The PDS Catalog: From pdr-tests to Product URL Resolution

Published

March 16, 2026

Why a Catalog?

Working with NASA’s Planetary Data System (PDS) is hard. There are dozens of missions, hundreds of instruments, and millions of data products spread across multiple archive nodes. Each archive has its own URL structure, its own naming conventions, and its own quirks. A researcher who wants to download a single CTX image needs to know which PDS node hosts it, which volume it lives on, and how to construct the URL — information that isn’t encoded in the product identifier itself.

The planetarypy catalog module exists to answer a deceptively simple question: given a product identifier, what is the download URL?

The Foundation: pdr-tests

The story begins with pdr-tests, a repository maintained by Million Concepts.
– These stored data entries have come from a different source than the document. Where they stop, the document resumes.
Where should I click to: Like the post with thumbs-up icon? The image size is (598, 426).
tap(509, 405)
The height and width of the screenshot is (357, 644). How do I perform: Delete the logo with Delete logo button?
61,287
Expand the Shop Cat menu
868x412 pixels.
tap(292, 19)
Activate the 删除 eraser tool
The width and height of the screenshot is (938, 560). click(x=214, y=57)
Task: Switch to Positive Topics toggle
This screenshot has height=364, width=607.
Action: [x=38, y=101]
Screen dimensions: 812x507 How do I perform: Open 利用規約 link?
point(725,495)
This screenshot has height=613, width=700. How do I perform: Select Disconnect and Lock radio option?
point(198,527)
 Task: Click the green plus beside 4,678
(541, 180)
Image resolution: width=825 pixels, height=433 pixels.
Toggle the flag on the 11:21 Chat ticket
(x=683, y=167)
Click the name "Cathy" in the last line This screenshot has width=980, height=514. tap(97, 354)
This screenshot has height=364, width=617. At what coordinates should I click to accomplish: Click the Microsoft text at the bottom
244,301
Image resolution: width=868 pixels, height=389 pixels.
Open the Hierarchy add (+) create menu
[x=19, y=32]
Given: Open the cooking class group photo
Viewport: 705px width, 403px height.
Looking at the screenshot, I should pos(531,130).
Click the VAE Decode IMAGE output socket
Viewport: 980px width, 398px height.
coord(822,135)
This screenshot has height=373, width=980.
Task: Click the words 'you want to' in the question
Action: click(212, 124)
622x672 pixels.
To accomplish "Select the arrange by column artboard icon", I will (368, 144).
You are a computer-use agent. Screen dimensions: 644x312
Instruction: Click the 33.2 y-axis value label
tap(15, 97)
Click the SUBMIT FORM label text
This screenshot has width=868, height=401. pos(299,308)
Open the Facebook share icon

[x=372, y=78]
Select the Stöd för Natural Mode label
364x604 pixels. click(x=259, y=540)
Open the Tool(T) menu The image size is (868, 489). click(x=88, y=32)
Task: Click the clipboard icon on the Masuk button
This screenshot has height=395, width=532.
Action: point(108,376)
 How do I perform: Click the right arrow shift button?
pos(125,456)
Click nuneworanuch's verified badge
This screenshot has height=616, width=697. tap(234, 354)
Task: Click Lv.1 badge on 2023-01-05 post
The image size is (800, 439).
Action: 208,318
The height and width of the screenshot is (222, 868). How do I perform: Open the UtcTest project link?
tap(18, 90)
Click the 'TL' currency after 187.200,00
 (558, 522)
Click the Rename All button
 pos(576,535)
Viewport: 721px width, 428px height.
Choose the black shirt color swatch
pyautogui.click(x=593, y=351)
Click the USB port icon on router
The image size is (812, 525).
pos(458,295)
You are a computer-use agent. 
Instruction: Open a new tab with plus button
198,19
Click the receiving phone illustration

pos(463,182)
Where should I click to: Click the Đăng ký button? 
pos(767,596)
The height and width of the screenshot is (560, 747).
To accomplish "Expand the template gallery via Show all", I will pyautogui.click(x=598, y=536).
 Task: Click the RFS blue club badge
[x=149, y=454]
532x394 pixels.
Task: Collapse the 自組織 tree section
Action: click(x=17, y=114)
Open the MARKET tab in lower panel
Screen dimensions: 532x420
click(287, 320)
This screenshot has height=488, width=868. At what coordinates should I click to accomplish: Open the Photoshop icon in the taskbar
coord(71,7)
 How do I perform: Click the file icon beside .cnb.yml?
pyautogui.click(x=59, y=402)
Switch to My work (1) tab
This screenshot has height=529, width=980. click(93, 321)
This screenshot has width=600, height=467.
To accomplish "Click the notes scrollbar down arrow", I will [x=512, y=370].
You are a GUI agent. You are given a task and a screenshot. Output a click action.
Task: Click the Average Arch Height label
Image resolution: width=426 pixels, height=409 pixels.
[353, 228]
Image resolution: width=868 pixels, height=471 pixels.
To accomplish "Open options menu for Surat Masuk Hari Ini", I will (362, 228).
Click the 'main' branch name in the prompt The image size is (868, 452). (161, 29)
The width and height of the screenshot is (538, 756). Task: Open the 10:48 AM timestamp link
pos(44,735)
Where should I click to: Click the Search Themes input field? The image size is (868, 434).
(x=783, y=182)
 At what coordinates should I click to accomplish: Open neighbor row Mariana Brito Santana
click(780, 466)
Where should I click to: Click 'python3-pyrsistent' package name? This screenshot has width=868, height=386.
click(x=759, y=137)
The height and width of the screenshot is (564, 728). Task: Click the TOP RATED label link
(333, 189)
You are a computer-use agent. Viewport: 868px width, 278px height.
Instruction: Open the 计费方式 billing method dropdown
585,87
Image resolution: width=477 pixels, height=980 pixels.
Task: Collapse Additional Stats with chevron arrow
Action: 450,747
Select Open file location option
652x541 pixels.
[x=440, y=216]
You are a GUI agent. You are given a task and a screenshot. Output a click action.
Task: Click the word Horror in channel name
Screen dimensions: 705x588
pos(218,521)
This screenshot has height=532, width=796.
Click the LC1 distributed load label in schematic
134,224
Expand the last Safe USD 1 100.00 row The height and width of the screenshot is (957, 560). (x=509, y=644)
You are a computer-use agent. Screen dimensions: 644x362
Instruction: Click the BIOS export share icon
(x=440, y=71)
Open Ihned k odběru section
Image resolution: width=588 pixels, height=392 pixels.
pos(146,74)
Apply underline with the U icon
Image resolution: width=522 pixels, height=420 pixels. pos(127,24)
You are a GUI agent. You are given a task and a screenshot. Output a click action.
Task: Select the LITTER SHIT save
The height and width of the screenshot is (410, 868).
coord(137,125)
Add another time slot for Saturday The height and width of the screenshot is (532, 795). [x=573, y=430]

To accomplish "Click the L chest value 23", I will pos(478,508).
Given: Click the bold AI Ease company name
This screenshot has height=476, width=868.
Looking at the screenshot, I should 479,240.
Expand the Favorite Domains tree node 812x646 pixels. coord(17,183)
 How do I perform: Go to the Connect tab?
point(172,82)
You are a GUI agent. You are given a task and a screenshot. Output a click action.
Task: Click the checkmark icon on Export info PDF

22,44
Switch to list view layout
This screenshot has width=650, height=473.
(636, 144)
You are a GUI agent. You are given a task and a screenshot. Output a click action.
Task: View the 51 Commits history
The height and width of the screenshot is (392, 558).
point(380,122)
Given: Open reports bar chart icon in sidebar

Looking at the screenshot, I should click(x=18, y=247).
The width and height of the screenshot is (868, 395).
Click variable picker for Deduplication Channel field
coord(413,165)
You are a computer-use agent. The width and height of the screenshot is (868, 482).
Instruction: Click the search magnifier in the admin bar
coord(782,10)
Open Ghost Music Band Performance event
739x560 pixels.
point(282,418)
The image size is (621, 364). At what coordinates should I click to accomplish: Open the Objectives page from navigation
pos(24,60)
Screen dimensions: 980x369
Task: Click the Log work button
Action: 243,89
Its purpose is testing their PDS data reader (pdr), but in doing so it has accumulated something invaluable: a structured inventory of PDS instrument definitions.

The repository contains ~200 instrument definition directories, each with:

A selection_rules.py file that defines a file_information dictionary — a Python dict mapping product type keys (like "edr", "rdr", "calibrated") to metadata about how to identify and validate those products.
CSV test files ({product_key}_test.csv) containing sample products with their product_id, url_stem (the directory URL), label_file, associated files, and content hashes.

pdr_tests/definitions/
├── cassini_iss/
│   ├── selection_rules.py    # file_information dict
│   ├── edr_sat_test.csv      # sample Saturn EDR products
│   └── edr_evj_test.csv      # sample Earth/Venus/Jupiter EDR products
├── diviner/
│   ├── selection_rules.py
│   └── edr_test.csv
├── mro/                      # bundles CTX, HiRISE, CRISM, SHARAD
│   ├── selection_rules.py
│   ├── ctx_edr_test.csv
│   └── hirise_edr_test.csv
...

This is the richest machine-readable source of PDS instrument metadata that exists. But it’s designed for testing a reader, not for discovery or download. The planetarypy catalog transforms it into something queryable.

Building the Catalog: From Repository to Database

Step 1: Clone pdr-tests

The _repo module performs a shallow, sparse checkout of only the pdr_tests/definitions/ directory — typically a few megabytes rather than the full repository. It tracks the last fetch timestamp and updates automatically when the local copy is more than 24 hours old.

Step 2: Parse selection_rules.py (Without Executing It)

The _parser module uses Python’s ast module to safely extract the file_information dictionary from each selection_rules.py without executing any code. This is a deliberate security decision — the files are third-party Python code, and we only need the dictionary literal. The AST parser handles constants, lists, dicts, variable references, f-strings, and other common patterns.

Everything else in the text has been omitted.